Set the data down exactly as it stands, and keep its pictures out.

BEGIN EXERCISE MATERIAL

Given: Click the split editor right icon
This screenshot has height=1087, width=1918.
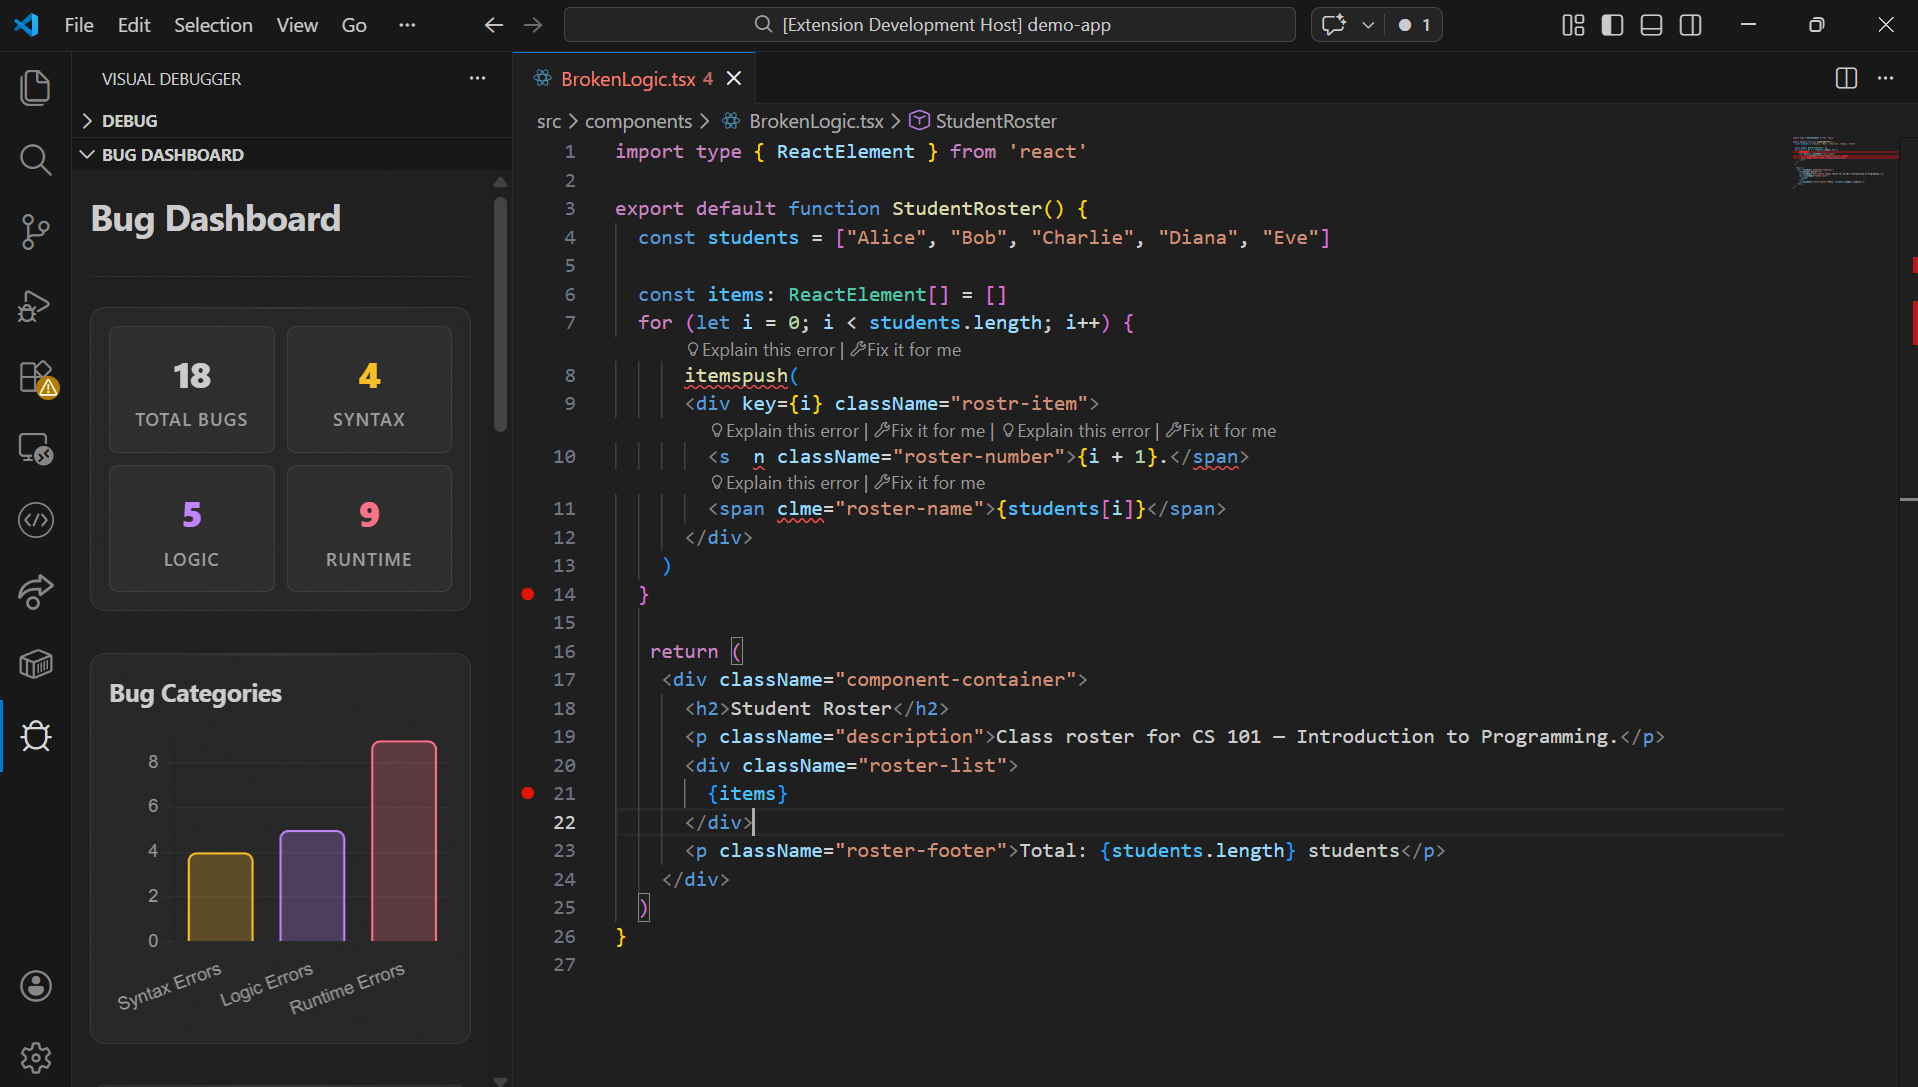Looking at the screenshot, I should [1846, 79].
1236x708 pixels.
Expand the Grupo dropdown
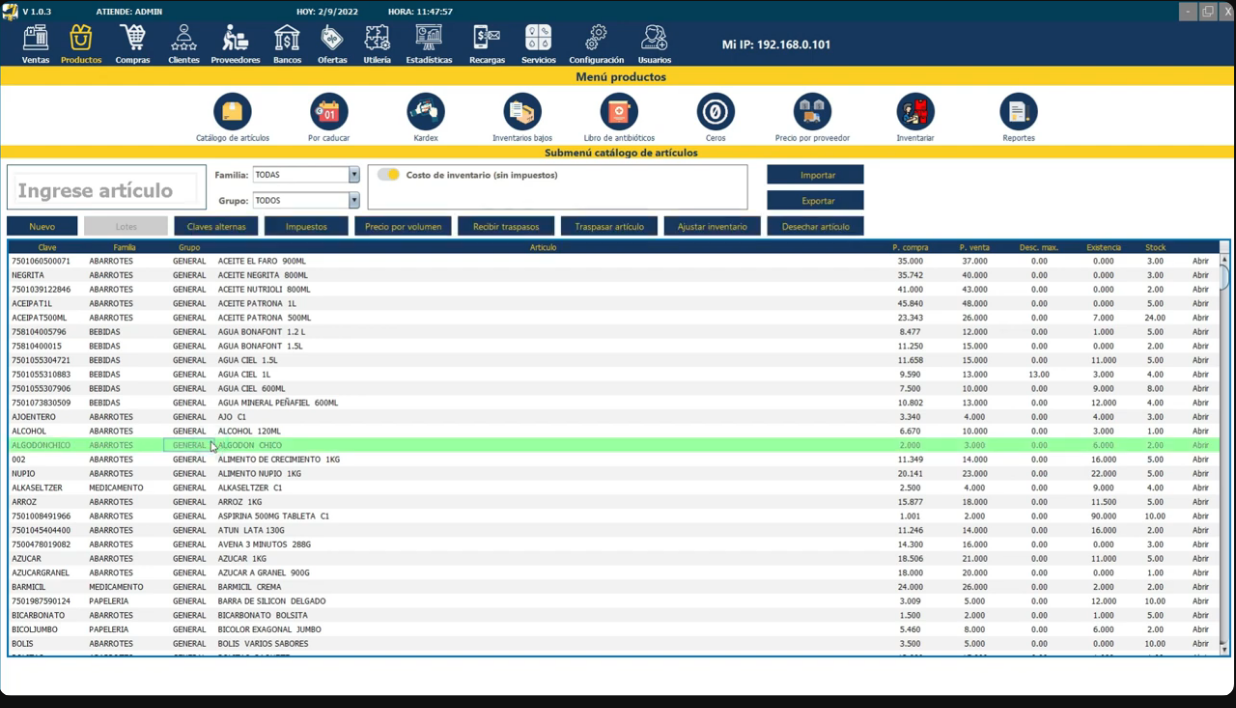tap(353, 201)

END EXERCISE MATERIAL

RESPONSE BOX>
Given: Click the split editor right icon
This screenshot has height=1087, width=1918.
Looking at the screenshot, I should [1846, 79].
1236x708 pixels.
Expand the Grupo dropdown
tap(353, 201)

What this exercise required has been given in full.